Preferred names were a common occurrence in classrooms even before inclusion was part of the conversation. This means that administration and teachers are well prepared to accommodate name changes. 

“We developed a process which was thorough regarding the student’s preferred name. The student’s legal name still has to remain by state law on certain documents like transcripts and diploma but in other places…the name could be whatever the preferred name is,” Principal Mr. Paul Hogan said. 

Some Jesuit teachers have also begun to incorporate asking students for their pronouns into lesson plans at the beginning of the year. 

“I usually ask them through a survey,” math teacher Ms. Laura Schick said. “We were talking about how [we could] create…a place where kids can share their pronouns without singling them out in public ways but to ask everyone to share so that we are all on the same page”. 

Currently, asking students for their pronouns is left up to the discretion of individual teachers; however, some students like senior Alex Reynaud believe that it should become a standard. 

“I think it’s super important to ask everyone their pronouns just to normalize it and make it something that not only gender nonconforming people have to do,” Reynaud said. 

Even people who do use pronouns that traditionally conform to the gender they were assigned at birth feel that asking for pronouns is a sign of respect.

“I personally think it’s so nice of them to ask because they’re respecting all of our gender identities and all of our pronouns,” senior Ana Borders said. 

Ms.
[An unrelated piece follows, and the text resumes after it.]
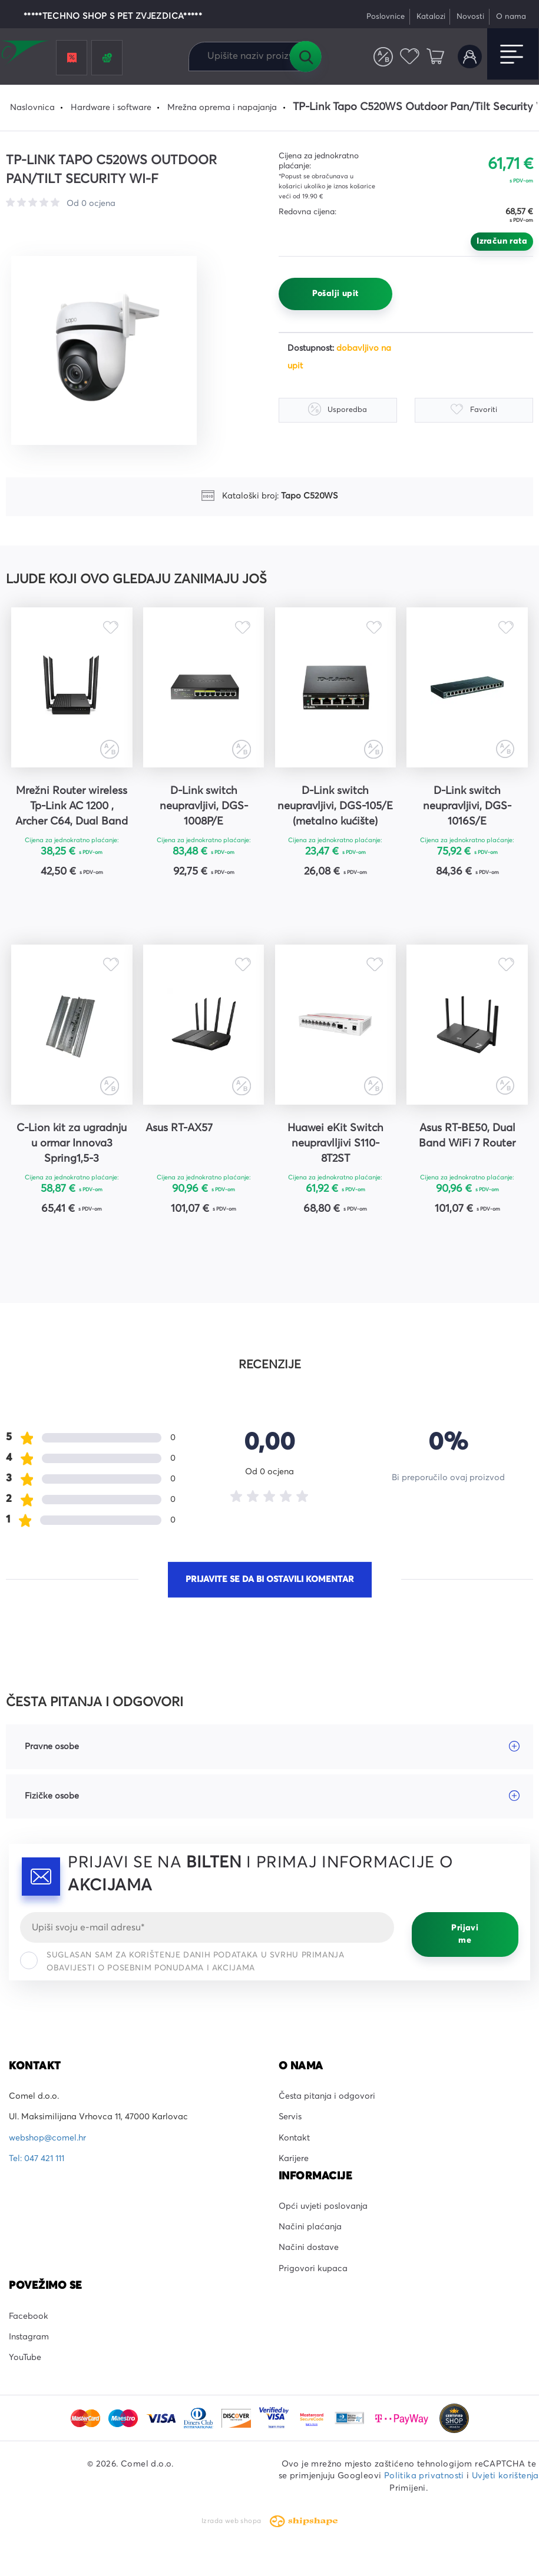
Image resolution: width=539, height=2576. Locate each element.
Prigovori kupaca (313, 2269)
Schick also believes that it is important to note that while these questions might seem insignificant or unimportant to some, they are necessary to others. 

“If it seems unimportant to you, it might be because it’s never been an issue for you,” Ms. Schick said. 

Even with these attitudes, coming out can be intimidating for students especially when they might be the only person who uses pronouns different than those assigned to them at birth in that space at that moment. This feeling can worsen if the people around them do not make an effort to respect their pronouns. 

“Even if people make mistakes but they are still trying, the important thing is that they are trying. But I will say that there are some people who don’t really try or don’t take the time to ask and I think that then it is pretty othering,” Reynaud said. 

While asking for pronouns has become increasingly common, there are still other challenges to overcome in order for Jesuit to become more inclusive. Sports teams, locker rooms, and retreats are some of the many areas Mr. Hogan and other administrators must navigate. 

“It is honestly challenging because the vast majority of high school students, including here, identify as one gender or the other and there are many programs and other facilities that are built around that,” Mr. Hogan said. 

Still, the policies are constantly evolving towards inclusion. 

“The Jesuits worldwide, and by extension Jesuit High School, are sometimes slow to evolve, while sometimes we’re more nimble,” Mr. Hogan said. “…I think we will continue to evolve”.